Clustering

Concepts

These components perform clustering, they produce "homogenous" group by optimization of some criteria. They are also known as unsupervised methods.

Attributes status

"Input" attributes only, they are generally continuous.

Clustering components

Component Description Parameters Note

K-Means
K-Means - Forgy and Mc Queen algorithms. Several trials are performed.

- T. Hastie, R. Tibshirani, J. Friedman, "The elements of statistical learning. Data Mining, inference and predictions.", Springer, pp.461-463, 2001.
- E. Diday, "La méthode des nuées dynamiques", Revue de Stat Appliquée, vol. 19, n°2, pp.19-34, 1971.
- M.R. Anderberg, "Cluster analysis for applications", Academic Press, 1973.
- J.L. Chandon, S. Pinson, "Analyse typologique : théorie et applications", Masson, pp.132-160, 1981.

- Number of clusters
- Number of iterations
- Numberof trials
- Data standardization
- Average computation during optimization process

Kohonen's SOM
Kohonen's Self Organization Map.

- T. Kohonen, "Self-organization and associative memory", Springer-Verlag, 1988.
- K. Mehrotra, C. Mohan, S. Ranka, "Elements of artificial neural network", MIT Press, pp.187-201, 1997.
- T. Hastie, R. Tibshirani, J. Friedman, "The elements of statistical learning. Data Mining, inference and predictions.", Springer, pp.480-485, 2001.

- Map : number of row
- Map : numberof columns
- Data standardization
- Learning rate

LVQ
Kohonen's Learning Vector Quantizers, a "supervised" clustering algorithm.

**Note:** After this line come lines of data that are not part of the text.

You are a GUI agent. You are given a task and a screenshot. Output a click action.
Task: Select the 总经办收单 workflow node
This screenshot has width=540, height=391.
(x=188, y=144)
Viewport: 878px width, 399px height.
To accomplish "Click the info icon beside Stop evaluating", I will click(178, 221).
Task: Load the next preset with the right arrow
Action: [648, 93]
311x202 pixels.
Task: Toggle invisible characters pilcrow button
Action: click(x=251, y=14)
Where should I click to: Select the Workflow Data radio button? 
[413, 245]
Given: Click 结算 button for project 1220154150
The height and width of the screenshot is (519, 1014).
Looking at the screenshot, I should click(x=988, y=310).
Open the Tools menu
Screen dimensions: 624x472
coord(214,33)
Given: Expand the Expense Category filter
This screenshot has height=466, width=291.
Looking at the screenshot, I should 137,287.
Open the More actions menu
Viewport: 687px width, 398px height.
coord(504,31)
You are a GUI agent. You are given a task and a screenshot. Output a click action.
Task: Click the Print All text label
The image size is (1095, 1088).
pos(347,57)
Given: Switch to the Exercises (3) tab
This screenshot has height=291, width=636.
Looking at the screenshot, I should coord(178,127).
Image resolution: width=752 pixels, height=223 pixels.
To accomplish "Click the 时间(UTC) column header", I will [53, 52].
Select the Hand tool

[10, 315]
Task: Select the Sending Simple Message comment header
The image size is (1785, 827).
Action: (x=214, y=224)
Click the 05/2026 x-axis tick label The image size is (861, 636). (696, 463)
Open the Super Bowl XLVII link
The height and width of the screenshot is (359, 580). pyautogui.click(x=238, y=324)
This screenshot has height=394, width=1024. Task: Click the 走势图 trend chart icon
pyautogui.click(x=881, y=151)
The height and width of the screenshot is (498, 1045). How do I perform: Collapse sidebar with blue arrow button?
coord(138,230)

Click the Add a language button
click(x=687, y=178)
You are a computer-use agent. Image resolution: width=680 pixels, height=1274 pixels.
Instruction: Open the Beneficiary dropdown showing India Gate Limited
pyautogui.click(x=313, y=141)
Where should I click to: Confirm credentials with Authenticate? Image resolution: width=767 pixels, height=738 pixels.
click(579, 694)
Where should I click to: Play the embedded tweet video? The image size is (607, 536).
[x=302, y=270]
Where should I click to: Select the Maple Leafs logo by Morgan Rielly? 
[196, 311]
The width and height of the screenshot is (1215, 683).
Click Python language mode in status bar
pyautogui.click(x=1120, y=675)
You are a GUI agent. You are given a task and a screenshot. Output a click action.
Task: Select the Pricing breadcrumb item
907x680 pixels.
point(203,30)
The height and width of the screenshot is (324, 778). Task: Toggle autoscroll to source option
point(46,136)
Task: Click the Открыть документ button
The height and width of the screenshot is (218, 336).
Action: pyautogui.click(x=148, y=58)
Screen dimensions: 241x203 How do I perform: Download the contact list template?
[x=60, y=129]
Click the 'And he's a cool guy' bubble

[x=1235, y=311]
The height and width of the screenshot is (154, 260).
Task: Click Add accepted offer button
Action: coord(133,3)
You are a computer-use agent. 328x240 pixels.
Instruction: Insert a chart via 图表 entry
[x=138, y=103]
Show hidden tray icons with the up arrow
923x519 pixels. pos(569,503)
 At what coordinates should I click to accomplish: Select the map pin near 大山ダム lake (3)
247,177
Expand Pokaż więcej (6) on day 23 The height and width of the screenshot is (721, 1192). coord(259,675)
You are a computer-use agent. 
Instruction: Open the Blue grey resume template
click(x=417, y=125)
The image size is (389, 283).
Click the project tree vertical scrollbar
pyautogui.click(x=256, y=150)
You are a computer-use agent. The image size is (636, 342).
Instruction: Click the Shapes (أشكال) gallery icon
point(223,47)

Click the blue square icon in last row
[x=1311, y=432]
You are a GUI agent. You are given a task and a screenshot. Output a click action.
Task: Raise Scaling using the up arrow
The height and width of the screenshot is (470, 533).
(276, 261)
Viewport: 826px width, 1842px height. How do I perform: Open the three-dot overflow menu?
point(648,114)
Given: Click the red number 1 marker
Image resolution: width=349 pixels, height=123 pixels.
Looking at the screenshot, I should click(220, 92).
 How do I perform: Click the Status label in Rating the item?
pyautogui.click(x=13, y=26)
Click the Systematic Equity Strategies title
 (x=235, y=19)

- T. Kohonen, "Self-organization and associative memory", Springer-Verlag, 1988.
- K. Mehrotra, C. Mohan, S. Ranka, "Elements of artificial neural network", MIT Press, pp.173-176, 1997.
- T. Hastie, R. Tibshirani, J. Friedman, "The elements of statistical learning. Data Mining, inference and predictions.", Springer, pp.414-415, 2001.

- Number of cluster per class
- Learning rate
- Number of iterations
- Data standardization
"Target" discrete attribute must be defined.

HAC
Hierachical agglomerative clustering.

The tree is built into two steps :
(1) use a "fast" clustering method (K-Means, SOM), which produces many low-level clusters ;
(2) use these clusters for the dendogram construction.

This method allows to apply HAC on dataset with many examples.

How to set the number of low-level clusters ? It must be lower than the size of the dataset, a good compromise seems to be 15 -- 20.

M.A. Wong, "A hybrid clustering method for identifying high density clusters", JASA, 77, pp.841-847, 1982.

- Clusters detection strategy
- Number of clusters
- Standardization or not of attributes for distance evaluation
Discrete TARGET must be defined, it comes from first clustering component such as K-MEANS or SOM.

Last modification : April 18th, 2004.